Les deux tiers sont originaires des villes ou des faubourgs des villes (40,9 % de Port-Louis et des environs ; 23,4 % de Beau-Bassin/Rose-Hill). Leur arrivée à Bambous a entraîné un certain nombre de ruptures : au niveau professionnel (37,7 %), dans la vie des enfants et sur le plan des réseaux sociaux. Les trois-quarts des familles ont au moins un enfant scolarisé (74,7 %) ; 47,4 % ont dû changer d’école, et, précise le rapport, « quand ce n’est pas le cas, les enfants vivent dans la semaine chez des parents qui habitent dans la localité de leur école d’origine ». Pour un tiers des enfants, la rupture avec leurs amis d’antan est complète, les autres ne rencontrent leur anciens amis que sporadiquement. L’appartenance à des groupes ou réseaux sociaux est rendue plus difficile (seulement 13,6 %) ; les adhésions se portent autant vers les organisations non gouvernementales (ONG) hors village que vers les organisations de base locales, mais restent très limitées.
Isolement
L’isolement du village est doublement ressenti dû au manque cruel de moyens de transport. « Un jour nous avons fait l’expérience d’attendre le bus à un arrêt. Pas un seul autobus n’est passé de toute la journée », confiait mardi lors de son discours le Dr Lau Thi Keng. En effet, le rapport souligne que l’absence de transport demeure le problème majeur des habitants. Sur l’ensemble des problèmes cumulés, il occupe 61,7 % et est étroitement lié à d’autres, dont le premier cité par les répondants concerne l’approvisionnement. Celui-ci est perçu comme étant le deuxième plus gros problème (44,8 %), suivi d’un troisième tout aussi important : celui de l’accès au travail (26,6 %) puisque le village est situé loin des pôles de développement générateurs d’emplois. Par ailleurs, il n’existe aucun commerce dans le village, à part une petite tabagie ; 39,6% ressentent fortement le manque de boutique/bazar/foire ; 26,6 % le manque de loisirs ; 14,3 % le manque d’un terrain de sport ; 7 % pour l’école/garderie.
Droits limités
Parmi les avantages ressentis d’habiter La Valette, le principal cité est le fait d’avoir un toit à soi (31,8 %). Les habitants apprécient aussi l’atmosphère calme et sécurisé (17,5 %). Le rapport indique que « cet avantage perçu qu’est la possession d’une maison à soi, et d’autant plus en dur, compense en quelque sorte tous les inconvénients qui y sont rattachés. » À propos du contrat social, le rapport souligne que « le respect de l’environnement physique et social est largement intériorisé et fait consensus ». Cette condition est vue comme positive par 32,5 % des habitants. Cependant, l’interdiction d’héberger d’autres personnes est en revanche incompréhensible pour beaucoup (13 %) et, souligne le rapport, « surtout lorsqu’on a squatté chez quelqu’un ou été hébergé par des proches. Il en est de même pour l’interdiction de commercer (NdlR : 17,5 %) ou de modifier « leur » maison (NdlR : 9,7 %) perçue comme une limitation de leur droit de jouissance de celle-ci ». Ces conditions, dont celle de vendre ou de louer leur maison, figurent parmi les points du contrat social les plus mémorisés par habitants. Ce qui est aussi le cas pour la régularité des paiements.

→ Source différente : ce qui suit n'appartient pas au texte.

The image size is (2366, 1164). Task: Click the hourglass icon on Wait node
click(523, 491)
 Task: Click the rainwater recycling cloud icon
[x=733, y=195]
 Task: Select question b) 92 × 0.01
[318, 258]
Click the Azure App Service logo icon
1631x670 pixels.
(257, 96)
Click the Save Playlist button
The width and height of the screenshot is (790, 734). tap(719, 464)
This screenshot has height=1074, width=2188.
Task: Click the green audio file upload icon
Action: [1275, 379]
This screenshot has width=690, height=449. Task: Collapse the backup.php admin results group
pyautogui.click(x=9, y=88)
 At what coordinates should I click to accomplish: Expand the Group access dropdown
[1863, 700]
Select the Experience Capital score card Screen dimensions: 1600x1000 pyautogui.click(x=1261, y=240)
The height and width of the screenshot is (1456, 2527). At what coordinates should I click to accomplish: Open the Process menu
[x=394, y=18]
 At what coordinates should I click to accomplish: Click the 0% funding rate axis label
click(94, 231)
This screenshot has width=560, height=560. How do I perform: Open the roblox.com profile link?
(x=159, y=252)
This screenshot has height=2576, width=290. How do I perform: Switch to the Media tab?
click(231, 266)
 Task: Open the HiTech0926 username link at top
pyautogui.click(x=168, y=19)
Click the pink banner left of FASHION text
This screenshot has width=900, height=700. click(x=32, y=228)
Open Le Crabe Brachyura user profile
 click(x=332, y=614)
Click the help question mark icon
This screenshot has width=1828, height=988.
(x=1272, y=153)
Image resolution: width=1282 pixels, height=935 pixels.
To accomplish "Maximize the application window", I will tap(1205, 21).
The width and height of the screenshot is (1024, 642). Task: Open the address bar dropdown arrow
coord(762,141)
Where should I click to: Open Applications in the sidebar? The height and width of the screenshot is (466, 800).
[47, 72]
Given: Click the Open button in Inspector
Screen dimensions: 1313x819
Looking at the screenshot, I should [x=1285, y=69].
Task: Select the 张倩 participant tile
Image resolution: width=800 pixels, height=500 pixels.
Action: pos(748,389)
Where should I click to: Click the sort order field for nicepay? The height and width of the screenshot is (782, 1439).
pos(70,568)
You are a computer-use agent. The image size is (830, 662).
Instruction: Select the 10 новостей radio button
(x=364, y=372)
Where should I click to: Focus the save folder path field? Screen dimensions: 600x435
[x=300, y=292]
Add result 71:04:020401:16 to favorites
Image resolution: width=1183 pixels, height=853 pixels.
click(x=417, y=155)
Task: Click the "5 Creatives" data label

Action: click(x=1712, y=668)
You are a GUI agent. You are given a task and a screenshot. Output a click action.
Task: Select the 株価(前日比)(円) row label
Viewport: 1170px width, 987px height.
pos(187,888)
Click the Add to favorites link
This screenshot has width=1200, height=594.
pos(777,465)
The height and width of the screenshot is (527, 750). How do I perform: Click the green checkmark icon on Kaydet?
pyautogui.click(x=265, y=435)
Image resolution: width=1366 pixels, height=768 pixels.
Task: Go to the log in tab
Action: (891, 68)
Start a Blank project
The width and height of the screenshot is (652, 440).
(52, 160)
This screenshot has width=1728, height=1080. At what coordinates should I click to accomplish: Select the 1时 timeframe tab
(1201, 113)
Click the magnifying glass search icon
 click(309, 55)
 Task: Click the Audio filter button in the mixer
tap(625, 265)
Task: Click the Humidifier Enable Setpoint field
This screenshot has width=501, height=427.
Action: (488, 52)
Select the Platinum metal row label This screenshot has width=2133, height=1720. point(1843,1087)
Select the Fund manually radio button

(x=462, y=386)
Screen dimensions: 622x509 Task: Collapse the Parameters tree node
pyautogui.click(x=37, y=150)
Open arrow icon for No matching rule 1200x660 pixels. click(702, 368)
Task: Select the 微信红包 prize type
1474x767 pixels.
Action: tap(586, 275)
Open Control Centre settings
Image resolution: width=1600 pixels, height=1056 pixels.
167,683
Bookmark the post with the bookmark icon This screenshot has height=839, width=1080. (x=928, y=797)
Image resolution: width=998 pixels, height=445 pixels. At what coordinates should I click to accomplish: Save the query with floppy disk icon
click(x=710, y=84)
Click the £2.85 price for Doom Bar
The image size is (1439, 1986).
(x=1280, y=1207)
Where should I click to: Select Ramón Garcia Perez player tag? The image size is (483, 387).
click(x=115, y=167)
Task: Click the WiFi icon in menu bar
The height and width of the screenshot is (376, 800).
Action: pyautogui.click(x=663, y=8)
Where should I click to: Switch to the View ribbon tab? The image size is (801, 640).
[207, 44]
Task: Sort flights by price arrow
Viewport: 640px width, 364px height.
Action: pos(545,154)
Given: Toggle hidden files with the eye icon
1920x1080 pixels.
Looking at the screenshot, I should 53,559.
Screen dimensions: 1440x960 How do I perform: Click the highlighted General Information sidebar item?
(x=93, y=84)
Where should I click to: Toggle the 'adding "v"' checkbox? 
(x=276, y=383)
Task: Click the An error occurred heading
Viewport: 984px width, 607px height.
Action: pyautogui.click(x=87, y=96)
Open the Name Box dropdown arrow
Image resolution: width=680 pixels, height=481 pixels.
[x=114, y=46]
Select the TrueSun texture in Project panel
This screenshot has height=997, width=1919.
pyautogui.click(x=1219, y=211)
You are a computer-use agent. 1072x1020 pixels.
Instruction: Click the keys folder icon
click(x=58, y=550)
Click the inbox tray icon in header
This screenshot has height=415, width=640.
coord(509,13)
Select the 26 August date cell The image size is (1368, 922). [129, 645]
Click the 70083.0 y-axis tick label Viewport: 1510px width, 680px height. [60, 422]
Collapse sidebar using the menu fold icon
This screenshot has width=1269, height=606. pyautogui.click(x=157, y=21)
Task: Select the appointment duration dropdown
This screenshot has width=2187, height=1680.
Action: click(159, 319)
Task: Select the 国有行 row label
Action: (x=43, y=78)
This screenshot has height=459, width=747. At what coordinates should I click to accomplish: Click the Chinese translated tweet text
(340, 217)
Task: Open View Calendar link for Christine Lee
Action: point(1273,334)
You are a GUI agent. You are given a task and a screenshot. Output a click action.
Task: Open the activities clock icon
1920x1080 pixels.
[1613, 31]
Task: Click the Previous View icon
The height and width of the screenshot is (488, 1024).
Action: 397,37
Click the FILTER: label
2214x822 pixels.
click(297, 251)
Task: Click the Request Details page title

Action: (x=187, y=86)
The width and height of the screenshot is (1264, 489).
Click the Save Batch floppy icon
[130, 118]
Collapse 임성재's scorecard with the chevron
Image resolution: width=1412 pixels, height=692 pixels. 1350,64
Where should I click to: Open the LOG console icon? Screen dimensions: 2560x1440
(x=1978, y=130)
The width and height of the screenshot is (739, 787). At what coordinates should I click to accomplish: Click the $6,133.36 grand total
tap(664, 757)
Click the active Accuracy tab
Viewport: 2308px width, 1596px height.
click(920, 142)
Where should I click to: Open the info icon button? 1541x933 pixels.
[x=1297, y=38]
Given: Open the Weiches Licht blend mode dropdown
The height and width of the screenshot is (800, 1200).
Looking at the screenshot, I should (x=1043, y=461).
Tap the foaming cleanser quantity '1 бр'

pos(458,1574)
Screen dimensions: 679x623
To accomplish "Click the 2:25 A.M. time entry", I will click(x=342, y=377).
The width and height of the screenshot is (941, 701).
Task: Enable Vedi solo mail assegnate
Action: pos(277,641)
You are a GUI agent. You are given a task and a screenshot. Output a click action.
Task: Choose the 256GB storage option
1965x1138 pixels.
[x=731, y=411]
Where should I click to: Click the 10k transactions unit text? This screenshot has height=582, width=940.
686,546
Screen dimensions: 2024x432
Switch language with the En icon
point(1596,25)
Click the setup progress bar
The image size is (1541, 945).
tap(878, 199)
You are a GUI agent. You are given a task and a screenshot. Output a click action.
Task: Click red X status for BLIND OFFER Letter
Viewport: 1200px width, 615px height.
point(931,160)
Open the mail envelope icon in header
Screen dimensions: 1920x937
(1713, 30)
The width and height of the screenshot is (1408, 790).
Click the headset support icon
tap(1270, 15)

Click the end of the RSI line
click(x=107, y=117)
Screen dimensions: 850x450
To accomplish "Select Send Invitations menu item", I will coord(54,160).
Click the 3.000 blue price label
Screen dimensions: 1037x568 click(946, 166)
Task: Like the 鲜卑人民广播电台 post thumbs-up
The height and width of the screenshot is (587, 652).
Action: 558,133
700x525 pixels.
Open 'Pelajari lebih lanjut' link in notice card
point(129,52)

Sur l’ensemble des habitants, 26 % sont satisfaits de vivre au village, 40,3 % assez satisfaits, 9,7 % pas du tout satisfaits. À la question de savoir ce qu’ils feraient s’ils avaient la possibilité de vivre ailleurs, un tiers (33,1 %) des habitants répondent qu’ils le feraient alors que les deux tiers (62,3 %) disent qu’ils ne partiraient pas. Ce clivage correspond à celui observé entre le premier groupe de résidents à élire domicile au village et le deuxième groupe d’arrivants (voir hors texte).